For all of SKS’s achievements, not everyone is thrilled about the way in which microfinance firms like SKS have gone about things. “This craze around outreach with very little depth and very little diversity of offerings is actually creating serious risk and certainly represents a deep opportunity loss in terms of what the poor want,’’ says Nancy M. Barry, formerly with the World Bank and also former Head of Women’s World Banking. She is also one of America’s 20 most powerful women according to U.S. News & World Report magazine. David Gibbons, a pioneer in the field of microfinance and head of Cashpor, an MFI which works amongst the destitute in the states of Uttar Pradesh and Bihar, says that initially people like him were delighted about the huge increase in client outreach. “Then it became clear that something else was happening. They started targeting upmarket poor in search of larger loans.
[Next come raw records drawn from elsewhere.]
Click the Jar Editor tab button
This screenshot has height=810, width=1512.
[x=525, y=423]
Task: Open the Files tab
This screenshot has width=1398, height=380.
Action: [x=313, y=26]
Those who lived below the poverty line were completely ignored.” Akula says that his model isn’t best suited for the ultra poor. Instead, philanthropic capital should be used to graduate the most destitute into a better-off segment before they can fully benefit.
SKS and Akula do have admirers in the industry, including Vijay Mahajan, Chairman of BASIX and a guru of India’s rural economic development. Mahajan feels that Akula has made an invaluable contribution to Indian Microfinance. “He has taught the sector what is scale and sustainability while ensuring social impact,” he says. Also, attracting capital is not easy, especially in today’s severe downturn and perhaps the only hope for microfinance organisations— and, therefore, a large segment of India’s poor—is to adopt a for-profit model which invariably involves establishing a large client base before more complex services delivery.
In just under 10 years, Vikram Akula has built SKS into one of the biggest brands in rural India. A survey that pitted SKS versus two big financial brands—ING and LIC—showed that borrowers preferred SKS in overwhelming numbers. Even those who weren’t borrowers opted for SKS because of its reputation. “There’s no one else that people trust,” explains Akula. “Everyone interested in rural India has to come to us. If they don’t, they’re out of the game.” Words to take note of.